Cependant, l’accord provisoire introduit des ajustements cruciaux en termes de champ d’application, de délais, de mécanismes d’application et de flexibilité opérationnelle. Pour les entreprises opérant dans des chaînes d’approvisionnement mondiales, particulièrement sur les marchés émergents et dans les secteurs sensibles des matières premières, ces évolutions imposent un repositionnement stratégique majeur. L’enjeu n’est plus de savoir si les entreprises doivent agir, mais comment transformer efficacement ces obligations réglementaires en avantage compétitif durable. Maîtriser ces révisions permet non seulement d’assurer la conformité légale, mais surtout de construire des modèles économiques résilients et responsables, répondant aux attentes croissantes des parties prenantes en matière de pratiques ESG.

Moins d’entreprises éligibles, mais des attentes plus importantes à adresser

L’accord provisoire réduit considérablement la portée de la CSDDD tout en renforçant les attentes à l’égard des entités concernées.

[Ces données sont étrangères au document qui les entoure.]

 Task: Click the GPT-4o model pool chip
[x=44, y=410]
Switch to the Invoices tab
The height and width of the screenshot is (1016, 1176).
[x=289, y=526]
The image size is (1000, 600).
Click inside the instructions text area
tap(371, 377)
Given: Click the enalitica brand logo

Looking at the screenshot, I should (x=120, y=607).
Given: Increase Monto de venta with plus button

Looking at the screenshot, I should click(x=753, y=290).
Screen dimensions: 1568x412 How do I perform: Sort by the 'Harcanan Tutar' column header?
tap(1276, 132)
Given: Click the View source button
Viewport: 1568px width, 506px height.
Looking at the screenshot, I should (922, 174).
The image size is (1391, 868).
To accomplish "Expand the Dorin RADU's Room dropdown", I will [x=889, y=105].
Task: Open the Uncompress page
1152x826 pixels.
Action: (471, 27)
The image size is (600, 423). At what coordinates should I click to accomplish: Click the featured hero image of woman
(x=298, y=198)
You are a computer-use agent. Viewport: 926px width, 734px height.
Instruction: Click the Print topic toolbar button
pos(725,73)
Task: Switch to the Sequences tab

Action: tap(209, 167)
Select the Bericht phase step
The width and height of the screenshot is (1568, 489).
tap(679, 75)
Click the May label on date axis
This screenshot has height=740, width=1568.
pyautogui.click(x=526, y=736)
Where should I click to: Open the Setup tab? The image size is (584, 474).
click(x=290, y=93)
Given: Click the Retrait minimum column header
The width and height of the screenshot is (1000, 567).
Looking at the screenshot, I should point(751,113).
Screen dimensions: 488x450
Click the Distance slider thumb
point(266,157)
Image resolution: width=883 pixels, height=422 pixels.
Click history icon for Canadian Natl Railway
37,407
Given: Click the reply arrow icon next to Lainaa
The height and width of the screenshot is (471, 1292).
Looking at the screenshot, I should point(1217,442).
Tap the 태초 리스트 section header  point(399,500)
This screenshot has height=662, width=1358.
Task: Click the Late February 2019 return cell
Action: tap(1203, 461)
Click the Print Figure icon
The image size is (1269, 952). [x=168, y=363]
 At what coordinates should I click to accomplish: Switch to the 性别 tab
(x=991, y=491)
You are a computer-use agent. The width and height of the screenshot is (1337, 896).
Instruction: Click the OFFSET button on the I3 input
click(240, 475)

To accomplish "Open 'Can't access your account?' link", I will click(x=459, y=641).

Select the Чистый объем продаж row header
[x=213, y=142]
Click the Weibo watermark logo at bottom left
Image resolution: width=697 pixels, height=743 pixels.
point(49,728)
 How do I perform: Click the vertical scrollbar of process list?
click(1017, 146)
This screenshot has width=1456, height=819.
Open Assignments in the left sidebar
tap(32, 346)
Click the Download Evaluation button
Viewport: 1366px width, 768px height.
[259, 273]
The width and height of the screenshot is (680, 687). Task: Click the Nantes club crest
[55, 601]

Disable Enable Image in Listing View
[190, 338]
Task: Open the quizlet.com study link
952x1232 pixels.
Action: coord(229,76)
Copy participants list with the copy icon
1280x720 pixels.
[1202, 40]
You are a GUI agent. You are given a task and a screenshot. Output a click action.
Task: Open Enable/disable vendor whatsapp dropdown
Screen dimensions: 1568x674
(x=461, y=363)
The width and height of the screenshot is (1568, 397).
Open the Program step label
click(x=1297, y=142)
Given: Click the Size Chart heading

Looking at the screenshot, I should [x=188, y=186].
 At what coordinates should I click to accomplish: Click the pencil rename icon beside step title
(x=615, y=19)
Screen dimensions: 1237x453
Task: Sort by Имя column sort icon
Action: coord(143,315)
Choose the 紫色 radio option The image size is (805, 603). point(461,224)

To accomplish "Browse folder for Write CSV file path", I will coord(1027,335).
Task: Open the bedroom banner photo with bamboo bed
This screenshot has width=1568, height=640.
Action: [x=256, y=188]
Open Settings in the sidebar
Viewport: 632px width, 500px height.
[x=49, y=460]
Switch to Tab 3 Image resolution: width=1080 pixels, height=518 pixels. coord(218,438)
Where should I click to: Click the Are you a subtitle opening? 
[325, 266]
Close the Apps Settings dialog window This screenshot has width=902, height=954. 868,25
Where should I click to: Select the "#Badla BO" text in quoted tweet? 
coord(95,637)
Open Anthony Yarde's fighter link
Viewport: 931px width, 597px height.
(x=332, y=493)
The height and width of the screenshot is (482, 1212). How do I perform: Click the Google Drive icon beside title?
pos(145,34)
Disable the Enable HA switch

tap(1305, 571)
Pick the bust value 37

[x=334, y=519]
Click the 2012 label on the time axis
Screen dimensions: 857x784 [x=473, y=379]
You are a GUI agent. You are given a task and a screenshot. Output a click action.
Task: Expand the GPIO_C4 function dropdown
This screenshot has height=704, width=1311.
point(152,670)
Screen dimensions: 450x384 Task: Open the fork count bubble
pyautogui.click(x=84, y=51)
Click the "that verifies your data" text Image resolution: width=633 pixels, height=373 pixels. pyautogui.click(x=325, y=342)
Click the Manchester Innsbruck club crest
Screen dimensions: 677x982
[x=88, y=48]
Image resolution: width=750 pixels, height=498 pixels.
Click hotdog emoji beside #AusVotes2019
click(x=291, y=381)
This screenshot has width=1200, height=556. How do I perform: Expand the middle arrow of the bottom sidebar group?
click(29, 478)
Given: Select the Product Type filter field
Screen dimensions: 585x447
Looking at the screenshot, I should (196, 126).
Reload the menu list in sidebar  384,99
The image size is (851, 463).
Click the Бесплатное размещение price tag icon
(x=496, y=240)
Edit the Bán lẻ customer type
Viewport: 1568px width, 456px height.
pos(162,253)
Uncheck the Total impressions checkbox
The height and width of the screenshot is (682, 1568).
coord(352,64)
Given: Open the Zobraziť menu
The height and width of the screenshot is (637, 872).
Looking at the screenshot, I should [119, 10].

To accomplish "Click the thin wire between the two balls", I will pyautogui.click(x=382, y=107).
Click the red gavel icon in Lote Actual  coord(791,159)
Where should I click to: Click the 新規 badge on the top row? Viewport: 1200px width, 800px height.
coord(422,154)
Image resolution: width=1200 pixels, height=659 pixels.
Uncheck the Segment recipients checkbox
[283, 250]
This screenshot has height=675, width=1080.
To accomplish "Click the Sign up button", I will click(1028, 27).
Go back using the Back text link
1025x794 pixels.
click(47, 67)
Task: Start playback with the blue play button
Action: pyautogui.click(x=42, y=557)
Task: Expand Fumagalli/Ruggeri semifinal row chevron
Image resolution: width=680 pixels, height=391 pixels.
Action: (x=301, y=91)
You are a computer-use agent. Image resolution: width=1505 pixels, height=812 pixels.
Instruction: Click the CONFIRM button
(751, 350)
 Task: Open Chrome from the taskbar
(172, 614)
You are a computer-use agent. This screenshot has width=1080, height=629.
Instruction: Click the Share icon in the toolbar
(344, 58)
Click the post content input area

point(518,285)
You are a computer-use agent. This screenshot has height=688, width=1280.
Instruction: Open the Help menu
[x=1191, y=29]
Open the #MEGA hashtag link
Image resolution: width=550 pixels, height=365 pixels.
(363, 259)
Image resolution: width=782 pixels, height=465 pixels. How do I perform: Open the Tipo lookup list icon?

  1. Les entreprises de l’UE doivent désormais compter 5 000 employés et réaliser un chiffre d’affaires de 1,5 milliard d’euros. Il s’agit d’une augmentation spectaculaire par rapport aux seuils initiaux de 1 000 employés et 450 millions d’euros. Les entreprises non européennes générant un chiffre d’affaires de 1,5 milliard d’euros dans l’UE restent également concernées. Ce réajustement réduira considérablement le nombre d’entités concernées. Il permettra de concentrer l’attention des régulateurs sur les grandes multinationales qui disposent des ressources et de l’influence nécessaires pour induire un changement systémique.
  2. Le calendrier de mise en œuvre a été simplifié. Le déploiement progressif prévu entre 2027 et 2029 selon la taille des entreprises est abandonné au profit d’une échéance unique : le 26 juillet 2029 pour toutes les entreprises concernées. Ce délai uniforme offre davantage de temps pour concevoir des programmes réfléchis plutôt que précipités, et élimine le désavantage concurrentiel des premiers adoptants. Cependant, les entreprises ne doivent pas différer leur préparation : la pression pour déployer des programmes de diligence raisonnable complets et opérationnels s’intensifiera considérablement à l’approche de l’échéance.
  3. Les mécanismes d’application ont été recalibrés avec plus de pragmatisme. Les sanctions maximales ont été réduites de 5 % à 3 % du chiffre d’affaires net mondial, reflétant les préoccupations relatives à la proportionnalité et aux répercussions économiques. Plus important encore, la directive comprend désormais une clause de sauvegarde. Si les entreprises accordent la priorité aux répercussions conformément aux exigences de la directive, le fait de ne pas traiter les répercussions moins importantes n’entraînera pas de sanctions. Cette approche fondée sur les risques encourage les entreprises à concentrer leurs ressources là où elles peuvent avoir le plus grand impact.
  4. Les dispositions en matière de responsabilité civile ont été déléguées aux cadres nationaux existants. Cette hétérogénéité peut compliquer les stratégies de conformité des entreprises opérant dans plusieurs juridictions de l’UE. Mais elle préserve les traditions juridiques et évite de créer de nouveaux régimes de responsabilité. Les entreprises doivent désormais s’y retrouver non seulement dans la CSDDD elle-même, mais aussi dans la manière dont chaque État membre interprète et applique la responsabilité civile en cas de manquement à l’obligation de diligence raisonnable.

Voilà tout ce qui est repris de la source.